→ **What this task involves**
Copy the lines below exactly. No picture goes into the copy.

[Saved entries]
== Segment start ==
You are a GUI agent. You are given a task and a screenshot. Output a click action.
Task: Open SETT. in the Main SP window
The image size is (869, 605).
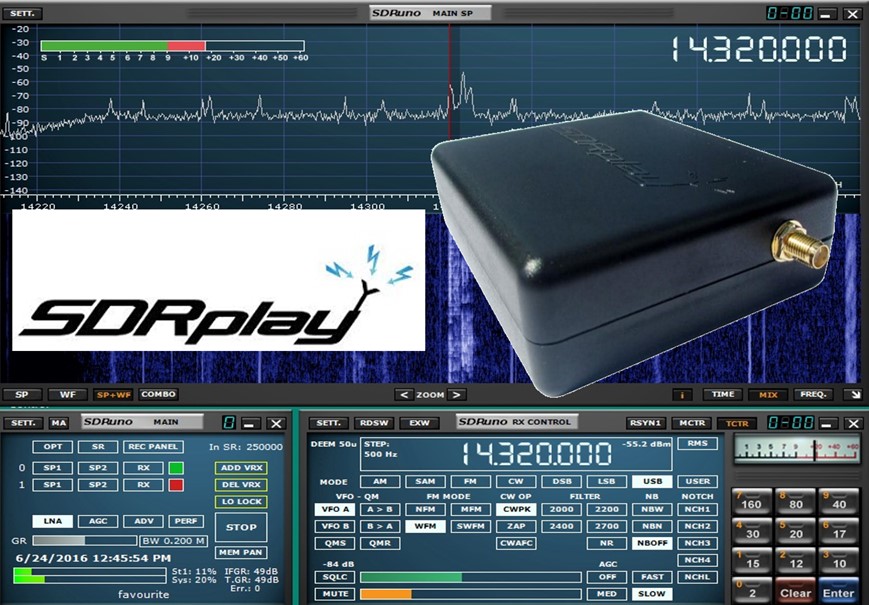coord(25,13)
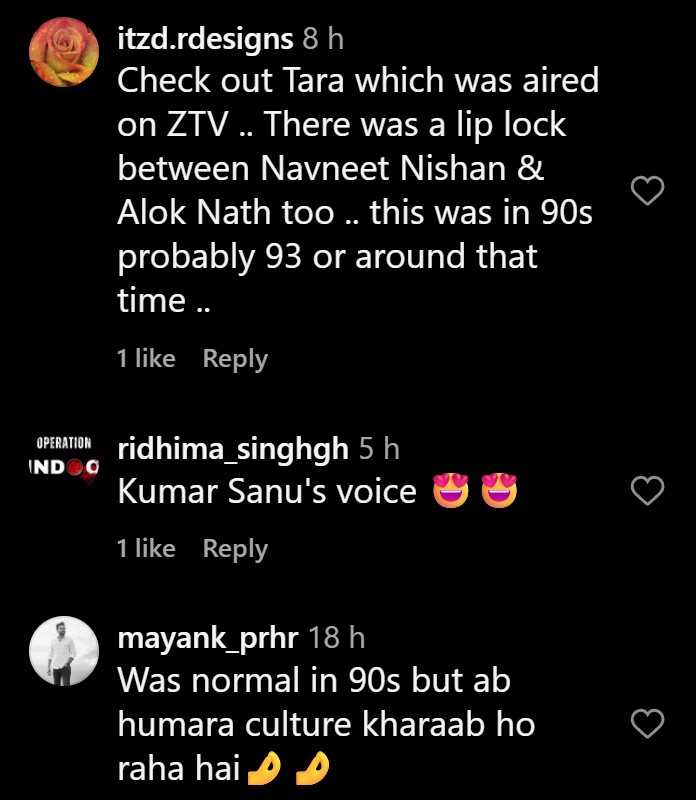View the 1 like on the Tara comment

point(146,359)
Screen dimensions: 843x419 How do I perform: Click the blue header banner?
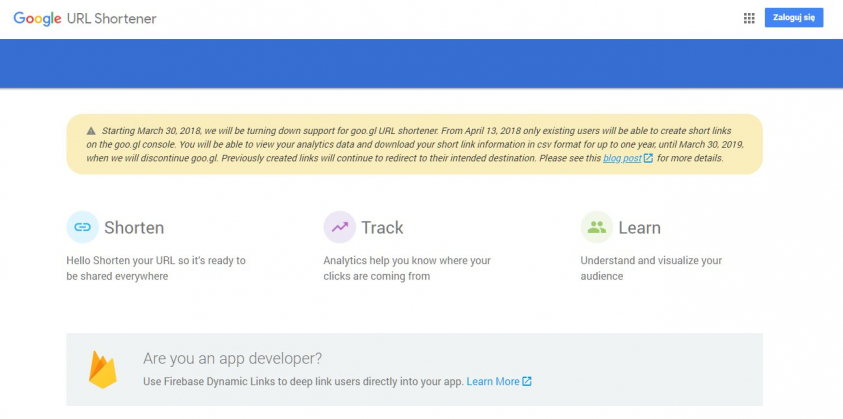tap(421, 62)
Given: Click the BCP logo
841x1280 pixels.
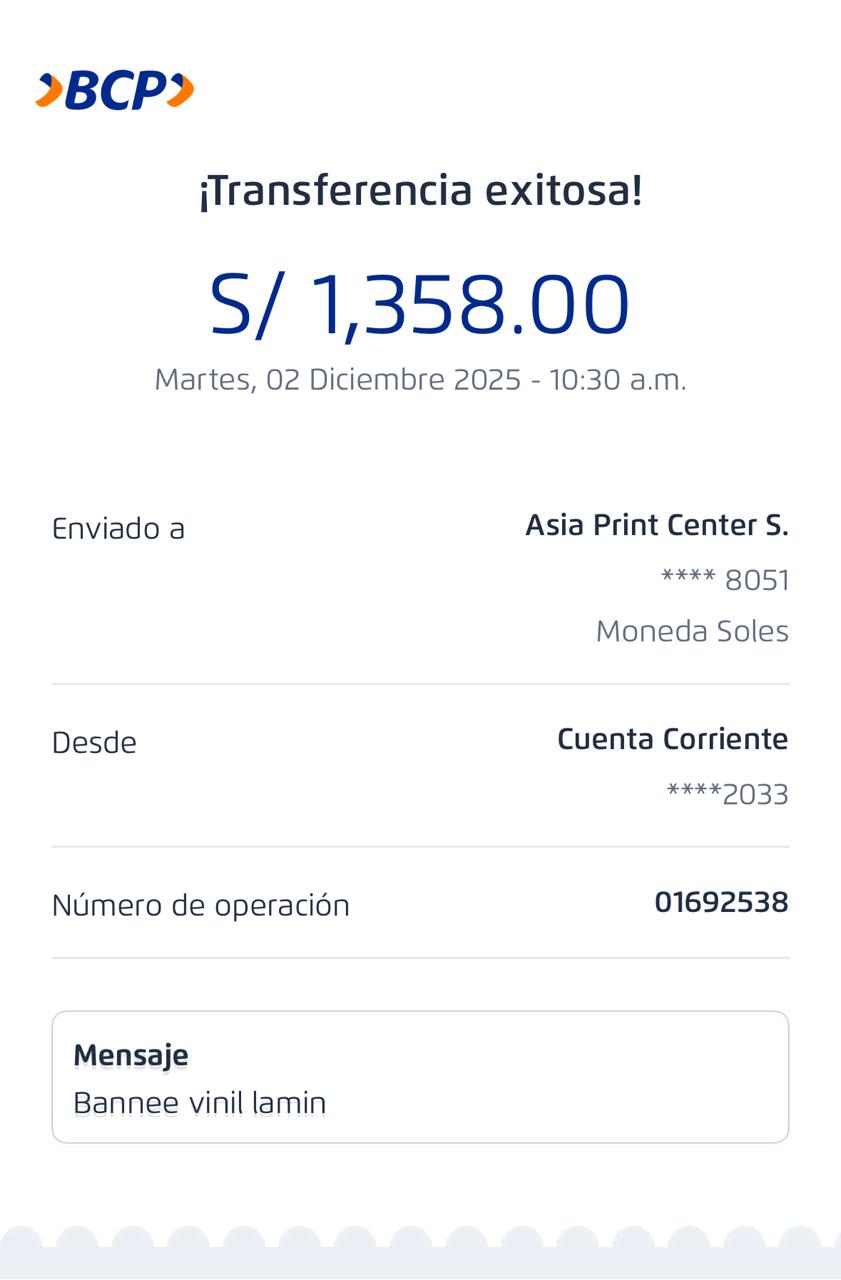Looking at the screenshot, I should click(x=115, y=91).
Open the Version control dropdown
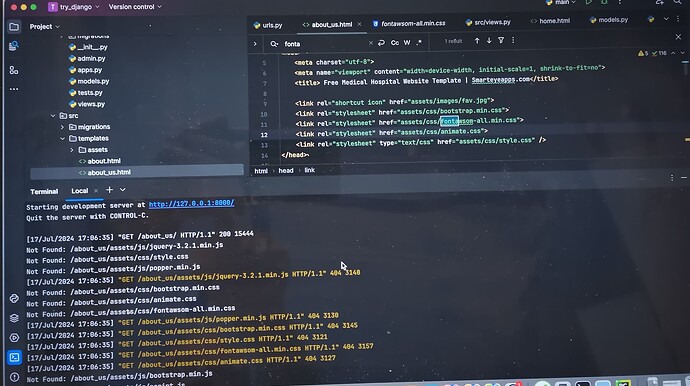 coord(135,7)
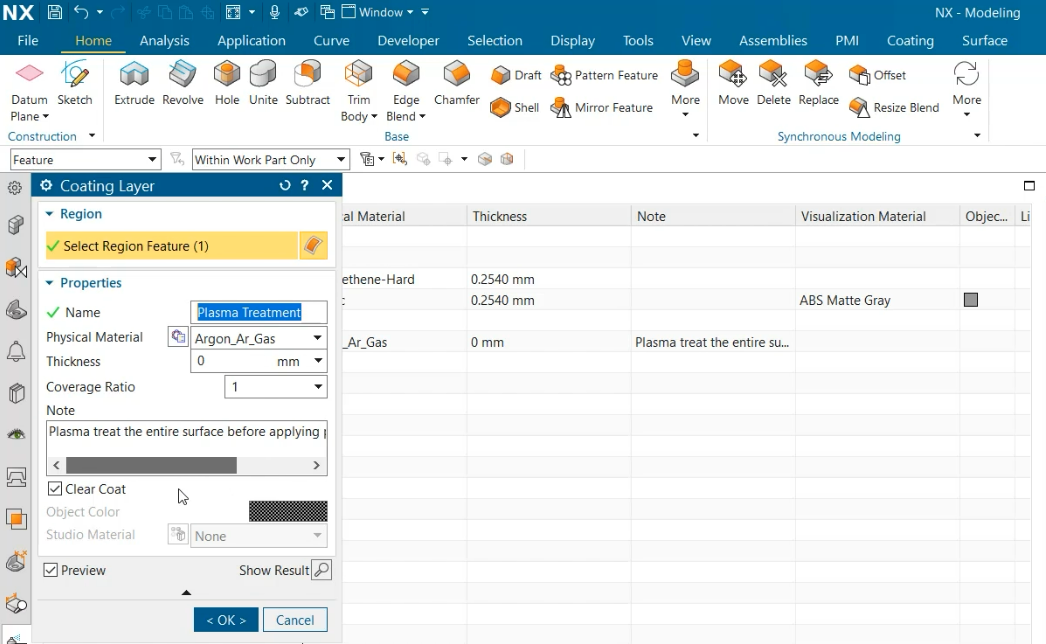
== Segment end ==
→ **Solution to the exercise**
You are a GUI agent. You are given a task and a screenshot. Output a click action.
Task: Open SETT. in the Main SP window
The image size is (869, 605).
coord(25,13)
View the 1 like on the Tara comment

point(146,359)
Screen dimensions: 843x419 How do I perform: Click the blue header banner?
tap(421, 62)
Given: Click the BCP logo
841x1280 pixels.
Looking at the screenshot, I should click(x=115, y=91).
Open the Version control dropdown
 coord(135,7)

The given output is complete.